Navajo president issues order blocking transportation of uranium ore through the Navajo Nation

Navajo Nation tribal President Buu Nygren issued an executive order banning the transportation of uranium ore from the Pinyon Plain Mine through reservation property in Arizona.

This order follows an appeal sent to President Joe Biden in May asking him to prohibit ore hauling through the reservation, as well as a 2012 law passed by the tribal government opposing uranium transport other than the removal of mine waste accumulated at more than 500 abandoned uranium mines on the reservation since 1944.

Uranium mining on the Navajo Nation in Arizona has devastated the Navajo people for 80 years, killing and debilitating thousands over the decades. The Navajo people banned uranium mining nearly two decades ago. 

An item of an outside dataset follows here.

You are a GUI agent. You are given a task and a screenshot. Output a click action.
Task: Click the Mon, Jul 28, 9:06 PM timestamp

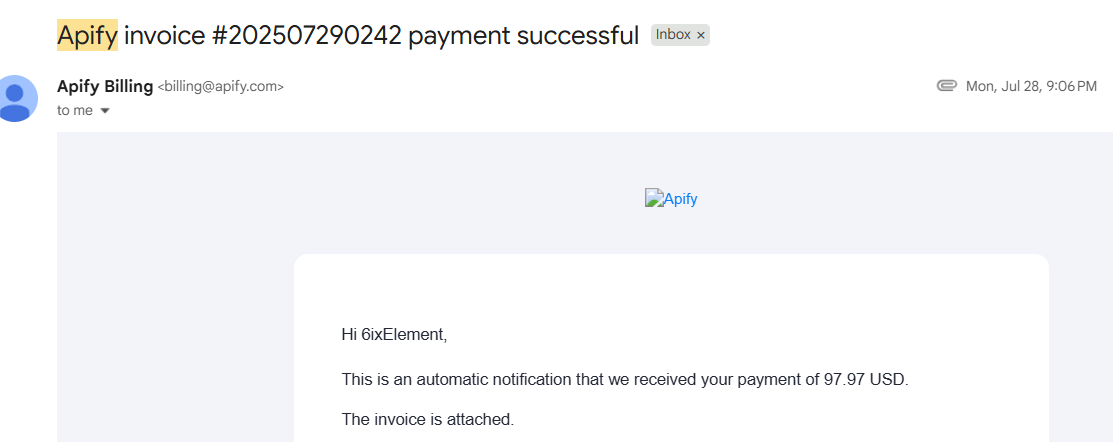(x=1031, y=87)
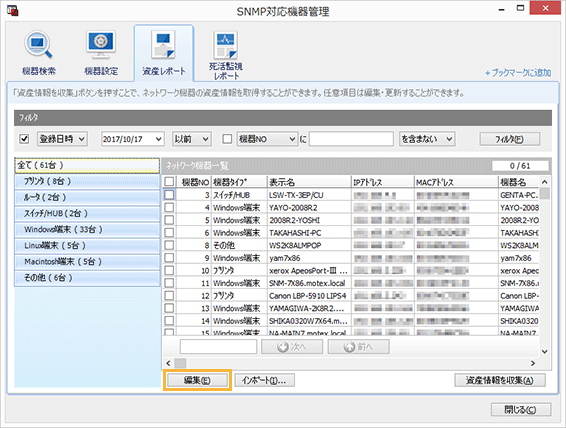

The Pinyon Plane Mine is on National Forest land south of the Grand Canyon Village, not on reservation land, and the operator, Lakewood-based Energy Fuels, transports its ore to its uranium mill in White Mesa, Utah, near Blanding for processing.

Curtis Moore, senior vice president of marketing & corporate development for Energy Fuels told The Denver Gazette that during full production, six-to-eight loads of ore will leave the mine per day in tightly covered trailers to prevent dust from escaping.

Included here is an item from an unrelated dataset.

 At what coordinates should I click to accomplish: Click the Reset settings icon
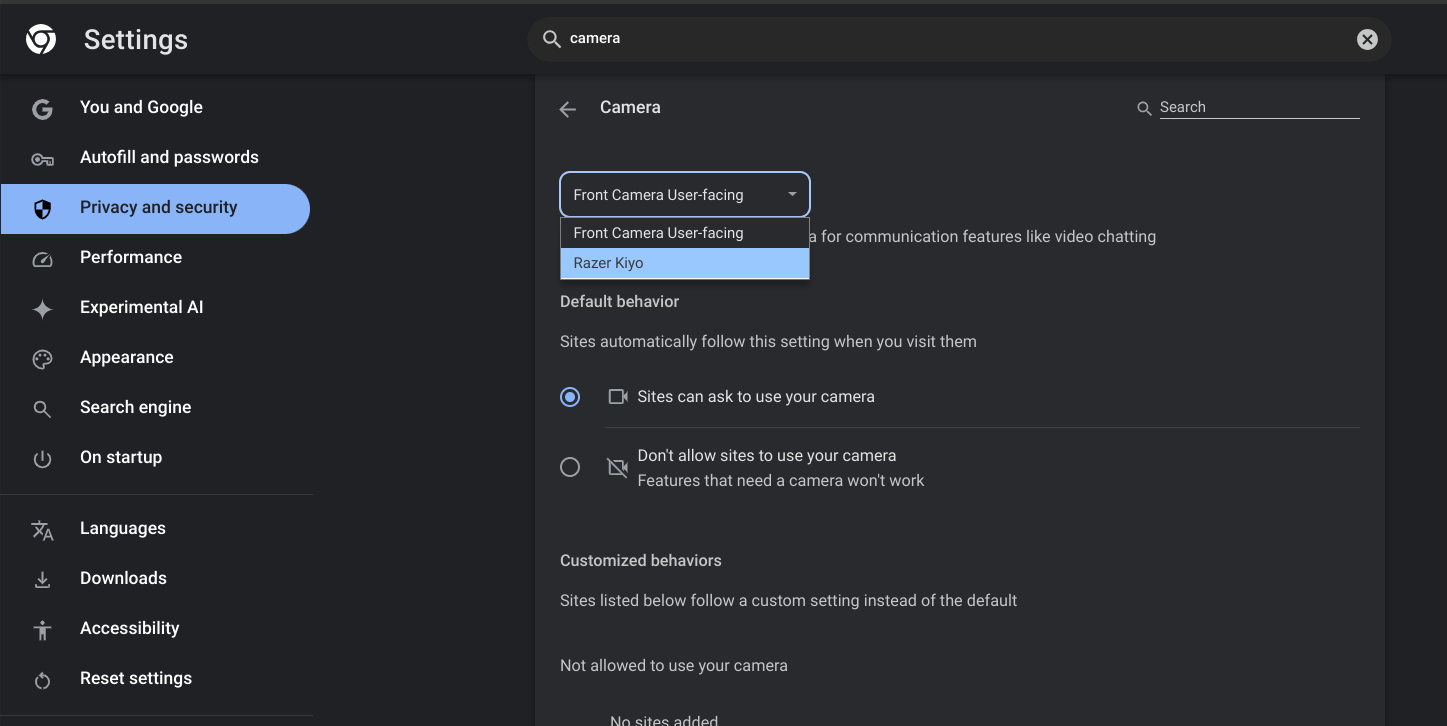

Moore said the company has been trucking hundreds of tons uranium ore from other mines near the Grand Canyon through parts of the Navajo Nation since 2007. The routes, on federal highways, were authorized by the company’s environmental impact statements in 1987. Moore said the route approvals were reconfirmed in 2012.

Moore also told The Denver Gazette that Energy Fuels has never had a truck accident while hauling uranium ore anywhere in the region. Energy Fuels President and CEO Mark Chalmers said the company has a 20-year track record of transporting uranium ore according to the regulations.

Aerial radiation surveys of highways through the reservation by the U.S. Environmental Protection Agency in 2018 reported “no significant deviations from background (radiation) was detected along the roadway” (U.S. 89, U.S. 160, and U.S. 161).

But Navajo authorities don’t trust uranium mining, given the terrible toll that it caused to the Navajo people from 1944 through the 1980s.

“Particularly with something as sensitive as uranium, where there is a long legacy of contamination and disproportionate impact to the Navajo people,” Navajo Nation Attorney General Ethel Branch said. “Anyone bringing those substances onto the Nation should undertake that activity with respect and sensitivity to the psychological impact to our people, as well as the trauma of uranium development that our community continues to live with every day.”

On July 30, the company hauled about 40 tons of ore in two semitrailers from the mine to Flagstaff and then north through the Navajo Nation to its mill at White Mesa, south of Blanding — a total of some 410 miles.

“The company’s failure to seek approval from the Navajo Nation for the transport of radioactive materials across its land disregards the Nation’s governmental authority and sovereignty,” President Nygren said in a statement.

“If you’re going to smuggle uranium into our borders and across our Nation and outside, that’s pretty much illegal,” Nygren said. “I’m very disappointed that this is happening in this day and age.”

Reacting to the controversy, Arizona Gov. Katie Hobbs released a statement saying Energy Fuels has agreed to pause ore shipments and engage in “good faith negotiations” to try and resolve Navajo concerns.

“I have also instructed (the Arizona Department of Emergency and Military Affairs) to partner with tribal law enforcement and assist the Navajo Nation’s emergency management team in developing an emergency response plan in the event of a road incident,” she said.

Moore disputes the authority of the tribe to prevent the use of federal highways for ore transport, but said the company will suspend shipping in order to engage in productive dialog with the tribe.

“We respect, appreciate, and agree with President Nygren’s statements in Executive Order No. 05-2024 concerning the impacts of historic uranium mining practices, which unacceptably continue to impact many Navajo People today,” Chalmers said in a statement.

“We are also greatly encouraged that the Order appears to invite a constructive dialogue relating to the transport of materials across Navajo Nation lands, which we encourage and welcome,” Chalmers added.

“I recognize the fraught history of uranium mining and the devastating impacts it has historically had on tribal nations,” Hobbs said. “That’s why I have called on the federal government to remediate sites and invest in the cleanup of contaminated state and tribal lands.”